* _Instructions to follow_: The line containing "Task: Open the 排序 sort dropdown" marks where to begin. Write out that line and every line after it exactly, through the last line below.

-------- Exercise data --------

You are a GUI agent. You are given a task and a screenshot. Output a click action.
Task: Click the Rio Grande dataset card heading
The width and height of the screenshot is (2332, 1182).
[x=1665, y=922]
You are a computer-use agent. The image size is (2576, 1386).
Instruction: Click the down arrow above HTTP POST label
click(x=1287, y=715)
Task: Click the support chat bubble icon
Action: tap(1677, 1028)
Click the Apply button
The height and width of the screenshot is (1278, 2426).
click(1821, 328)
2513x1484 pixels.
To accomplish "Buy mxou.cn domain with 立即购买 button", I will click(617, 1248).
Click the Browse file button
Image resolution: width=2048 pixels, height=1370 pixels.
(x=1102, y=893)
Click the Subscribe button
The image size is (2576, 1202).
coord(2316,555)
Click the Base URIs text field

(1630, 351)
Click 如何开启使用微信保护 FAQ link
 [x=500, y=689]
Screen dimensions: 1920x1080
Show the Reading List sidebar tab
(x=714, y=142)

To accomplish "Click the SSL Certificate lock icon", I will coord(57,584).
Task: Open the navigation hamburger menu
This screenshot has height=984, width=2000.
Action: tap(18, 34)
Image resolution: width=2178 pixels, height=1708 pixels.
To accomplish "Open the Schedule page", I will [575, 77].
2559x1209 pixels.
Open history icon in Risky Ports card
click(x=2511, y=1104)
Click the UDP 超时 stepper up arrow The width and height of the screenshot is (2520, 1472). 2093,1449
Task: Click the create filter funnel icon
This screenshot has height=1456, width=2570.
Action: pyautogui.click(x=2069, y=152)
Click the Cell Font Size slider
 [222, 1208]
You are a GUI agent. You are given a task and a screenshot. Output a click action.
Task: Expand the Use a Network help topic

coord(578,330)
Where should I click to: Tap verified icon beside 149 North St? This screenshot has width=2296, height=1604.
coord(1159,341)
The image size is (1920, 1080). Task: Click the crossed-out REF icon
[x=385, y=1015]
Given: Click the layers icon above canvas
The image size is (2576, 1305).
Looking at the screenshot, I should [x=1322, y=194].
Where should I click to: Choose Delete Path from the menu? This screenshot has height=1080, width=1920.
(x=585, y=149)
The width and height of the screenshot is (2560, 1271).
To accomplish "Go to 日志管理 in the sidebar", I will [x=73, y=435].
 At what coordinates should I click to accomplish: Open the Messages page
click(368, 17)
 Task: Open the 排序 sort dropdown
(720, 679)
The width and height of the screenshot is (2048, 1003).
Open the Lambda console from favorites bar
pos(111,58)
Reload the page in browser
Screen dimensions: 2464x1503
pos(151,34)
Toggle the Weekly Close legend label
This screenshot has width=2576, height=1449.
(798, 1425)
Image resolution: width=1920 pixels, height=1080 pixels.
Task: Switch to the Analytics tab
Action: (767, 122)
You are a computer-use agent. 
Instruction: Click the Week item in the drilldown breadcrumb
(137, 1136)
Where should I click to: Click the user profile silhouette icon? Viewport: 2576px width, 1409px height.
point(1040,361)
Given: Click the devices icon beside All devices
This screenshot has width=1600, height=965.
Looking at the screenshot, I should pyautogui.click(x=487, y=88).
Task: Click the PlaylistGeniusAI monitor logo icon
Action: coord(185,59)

--------

* _Answer box_:
 Task: Open the 排序 sort dropdown
(720, 679)
The width and height of the screenshot is (2048, 1003).
Open the Lambda console from favorites bar
pos(111,58)
Reload the page in browser
Screen dimensions: 2464x1503
pos(151,34)
Toggle the Weekly Close legend label
This screenshot has width=2576, height=1449.
(798, 1425)
Image resolution: width=1920 pixels, height=1080 pixels.
Task: Switch to the Analytics tab
Action: (767, 122)
You are a computer-use agent. 
Instruction: Click the Week item in the drilldown breadcrumb
(137, 1136)
Where should I click to: Click the user profile silhouette icon? Viewport: 2576px width, 1409px height.
point(1040,361)
Given: Click the devices icon beside All devices
This screenshot has width=1600, height=965.
Looking at the screenshot, I should pyautogui.click(x=487, y=88).
Task: Click the PlaylistGeniusAI monitor logo icon
Action: coord(185,59)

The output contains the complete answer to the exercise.